### WHAT YOU WILL DO
(a) In the piece on sportswear technology, shorten the paragraph that begins "Immediately after the pandemic" while keeping its main facts.
(b) From the piece on sportswear technology, quote the stretch from "Last summer Nike" through "longer shifts stock.".
(c) Continue the piece on sportswear technology from where it stops.

### PASSAGE FOR REVIEW
--------
Some things you write stay box fresh for years; others have a shelf life.
Immediately after the pandemic, our Sports Technology Annual Review included a chapter on sports apparel noting that kit had slipped behind the wider sports tech curve. Designers were trying to collaborate through a disrupted supply chain, the right materials were available, but the uncomfortable truth was that fashion was driving sales and few brands were thinking seriously about a tech led arms race.
How times change.
Last summer Nike and adidas went toe to toe in a contest defined almost entirely by technology. The smart kit genie is not just out of the bottle; it is already sprinting for the podium.
Why? Because sportswear without tech is just fashion, and fashion alone no longer shifts stock.
--------
### INFORMATION SUPPLIED
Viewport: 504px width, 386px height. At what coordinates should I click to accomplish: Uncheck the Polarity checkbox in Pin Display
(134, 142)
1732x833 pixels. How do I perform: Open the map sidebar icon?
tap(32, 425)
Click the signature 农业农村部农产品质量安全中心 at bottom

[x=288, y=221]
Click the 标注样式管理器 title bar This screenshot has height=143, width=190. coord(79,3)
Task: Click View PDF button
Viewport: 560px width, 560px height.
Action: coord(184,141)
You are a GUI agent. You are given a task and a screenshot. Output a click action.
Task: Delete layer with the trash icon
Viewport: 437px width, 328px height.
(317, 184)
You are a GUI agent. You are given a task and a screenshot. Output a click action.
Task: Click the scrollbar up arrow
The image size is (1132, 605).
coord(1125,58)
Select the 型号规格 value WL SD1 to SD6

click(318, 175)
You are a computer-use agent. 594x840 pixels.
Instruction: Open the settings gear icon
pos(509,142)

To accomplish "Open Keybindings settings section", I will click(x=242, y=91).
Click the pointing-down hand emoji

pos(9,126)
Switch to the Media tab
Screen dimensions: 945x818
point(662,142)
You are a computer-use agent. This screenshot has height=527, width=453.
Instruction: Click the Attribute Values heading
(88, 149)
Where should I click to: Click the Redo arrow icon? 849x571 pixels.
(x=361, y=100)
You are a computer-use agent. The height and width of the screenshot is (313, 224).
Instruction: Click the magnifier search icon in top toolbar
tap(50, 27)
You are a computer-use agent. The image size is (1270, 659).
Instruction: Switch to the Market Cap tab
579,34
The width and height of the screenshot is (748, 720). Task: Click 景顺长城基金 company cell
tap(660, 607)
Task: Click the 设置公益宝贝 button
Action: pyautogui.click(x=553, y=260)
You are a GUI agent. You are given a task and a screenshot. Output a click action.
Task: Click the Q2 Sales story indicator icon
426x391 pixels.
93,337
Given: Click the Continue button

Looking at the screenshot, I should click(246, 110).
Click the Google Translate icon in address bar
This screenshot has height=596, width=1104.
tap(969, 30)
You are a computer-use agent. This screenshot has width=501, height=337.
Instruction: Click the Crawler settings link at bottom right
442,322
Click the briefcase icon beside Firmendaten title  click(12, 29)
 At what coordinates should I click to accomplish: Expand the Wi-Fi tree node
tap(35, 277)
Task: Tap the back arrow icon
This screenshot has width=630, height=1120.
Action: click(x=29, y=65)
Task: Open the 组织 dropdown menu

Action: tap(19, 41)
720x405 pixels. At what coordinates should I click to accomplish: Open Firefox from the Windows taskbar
--------
### RESPONSES TO THE EXERCISE
(a) Right after the pandemic, a chapter on sports apparel in the Sports Technology Annual Review said kit had fallen behind the wider sports tech curve. Designers were working through a disrupted supply chain, and the right materials existed. But fashion was driving sales, and few brands were seriously considering a tech-led arms race.

(b)
Last summer Nike and adidas went toe to toe in a contest defined almost entirely by technology. The smart kit genie is not just out of the bottle; it is already sprinting for the podium.
Why? Because sportswear without tech is just fashion, and fashion alone no longer shifts stock.

(c)
Track and field may be wrestling with formats and visibility, but elite athletes command serious money. Glimpse a contract and you will see how exacting a sponsor’s performance expectations are. When kit becomes a variable in the result, looking good is marketing; winning is the business model.
Which is why the race for credible technology in footwear and apparel is so open. In house labs, scientists and designers can only push so far. Proposed EU sustainability legislation will be another significant hurdle. If sports brands are going to shape the performance frontier rather than simply dress it, they will need deeper collaborations, stronger external intelligence and a great deal of fresh thinking.